Premature declarations of victory -- Steelers safeties aside, of course -- aren't remembered if they aren't backed up.
December 30, 2007 5:00 AM
Doug MacLellan/Associated Press
There are no guarantees in hockey.
Including that there are no guarantees in hockey.
Oh, there aren't many -- and they certainly don't attract the attention of safety Anthony Smith's oh-so-close promise that the Steelers would defeat New England a few weeks ago -- but they do happen now and then.
Heck, Mark Messier cemented his place in NHL lore during the 1994 playoffs when, with the New York Rangers trailing New Jersey, 3-2, in the Eastern Conference final, he promised anyone who would listen that New York would win Game 6, then went out and rang up a natural hat trick to make sure that it happened.
Of course, if the Devils had won Game 6 and the series, Messier's guarantee likely would have been forgotten long before Ottawa captain Daniel Alfredsson went public with some of his own a few years back.
What, you don't remember Alfredsson's guarantees? You might if any had actually worked out the way he said they would.
Like the one Alfredsson made when he vowed to the Ottawa Sun that the Senators would win the Stanley Cup in 2004. "Go ahead and write it, I guarantee we'll win the Cup. I strongly believe this team will do it. No question about it."

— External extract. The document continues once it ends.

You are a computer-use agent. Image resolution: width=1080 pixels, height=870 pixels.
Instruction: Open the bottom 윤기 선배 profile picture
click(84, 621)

That guarantee fizzled in conjunction with another Alfredsson made. After Ottawa fell behind Toronto -- which had knocked the Senators out of the playoffs in three of the previous four springs -- 3-2, in the first round that year, Alfredsson assured the world his team was on the cusp of a comeback.
"I don't think you've seen the last of us yet," he told reporters. "We're going to go home, win and force Game 7. Then we'll come back in here and win the series."
Turns out he got it half-right. Ottawa won Game 6, but the series finale had all the suspense of a Cuban election as Toronto ended the Senators' season -- and reduced what could have been a legendary guarantee if it had panned out to so much verbal flotsam, all but forgotten after a few days.
As most of them are.
"The only one I've ever heard of is Messier, except for that guy on the Steelers," Penguins right winger Colby Armstrong said. "You don't hear about the ones that don't work out."
People might take guarantees more seriously if the athletes who issue them would have more than their image and pride at stake during the game or series in question. If a guy pledged to donate, say, a week's pay to a charity of the other team's choosing if his guarantee doesn't work out, his words might carry a lot more weight. Assuming he still was inclined to utter them publicly, of course.
Unless that sort of commitment catches on, however, guys who give public assurances won't suffer any consequences more severe than disappointment and perhaps a day or two of taunting when they talk a better performance than they and/or their teammates can produce.
"Anytime there's a guarantee, you'd like to see it backed up with more than words, like a Messier or a Joe Namath," defenseman Mark Eaton said. "Guys who go out there and dominate a game, as opposed to just saying it and hoping for the best."
Throwbacks could throw viewers off
It's not hard to understand why the NHL decided to have the Penguins and Buffalo wear retro uniforms for their outdoor game at Ralph Wilson Stadium Tuesday.
There's a lot of money to be made by selling replica sweaters to the true believers on both sides.
What isn't clear is how much anyone at the league considered the potential downside of that idea.
A big part of the motivation for staging a novelty game like this one is to attract casual fans who might have limited familiarity with, say, Sidney Crosby. Or the participating teams. Or the sport, for that matter. Why present those people with uniforms they likely never have seen and might never see again, at least for a number of years?
Does anyone really think that a first-time fan who stops by NBC while channel-surfing is going to care that the teams are wearing "heritage" uniforms, let alone know (or care) how the clubs' sweaters have evolved over the years?
Wouldn't it make more sense -- short-term profits aside -- to have the players in uniforms those casual fans will recognize the next time they see them on, say, a national highlights show? As it is, people in non-traditional markets whose interest might be piqued by something they see Crosby or Evgeni Malkin or Thomas Vanek do during the outdoor game won't necessarily make the connection when they see those players on TV again in the future.
That's particularly true of those playing for the Penguins, whose powder-blue uniforms will be unlike anything the team has worn in nearly three decades. That the NHL, which puts such an emphasis on "branding" its product, introduced new uniforms for every team this season makes the decision to put the Penguins and Sabres in sweaters that will be worn just once even more perplexing.